I want to tell you a little story about a friend of mine. The date is February 2, 2002, and as my friend tells it, she was re-born on that day. Let's see if I can tell it through her eyes.
Her name is Samantha, but people call her Sam and she likes it that way. She is young, sexy, of course, so the masculine name is okay by her. People know she is all woman.
She is in her doctor's office. This is the second visit in a week, a bit surprising because she has only had yearly visits for the last few years. You know the type, the visits that is dreaded – half the time, they scrape the walls of the cervix for fun (okay, for preventive medicine, I suppose).
First visit – they did an x-ray of her chest because they thought she might have pneumonia. Actually, the visit is more of a blur than anything. Not sure why they called her back – it was not explained well. She finds out later it was because someone besides the doctor in the office needed to take a look at her x-rays. Guess they did not want to worry her.

◆ Supplied data ◆
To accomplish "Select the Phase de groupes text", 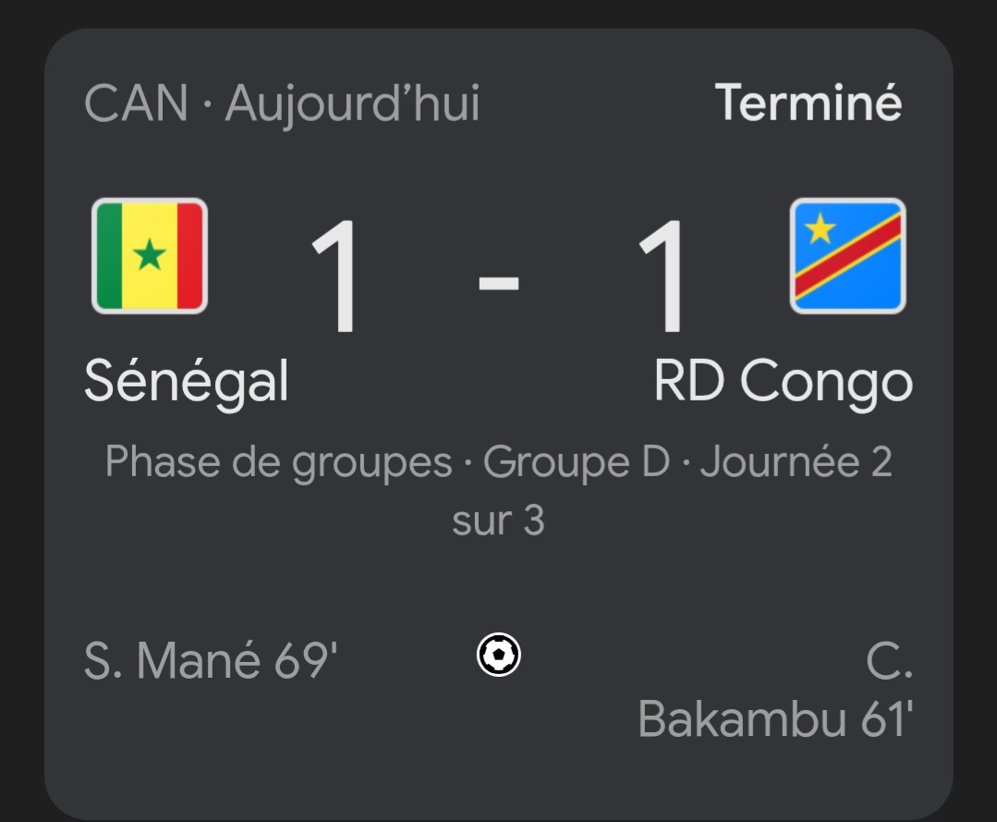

◆ Exercise objective ◆
Copy the passage of the story about Sam word for word, beginning at the words "I want to tell" and stopping after "through her eyes.".

◆ The answer ◆
I want to tell you a little story about a friend of mine. The date is February 2, 2002, and as my friend tells it, she was re-born on that day. Let's see if I can tell it through her eyes.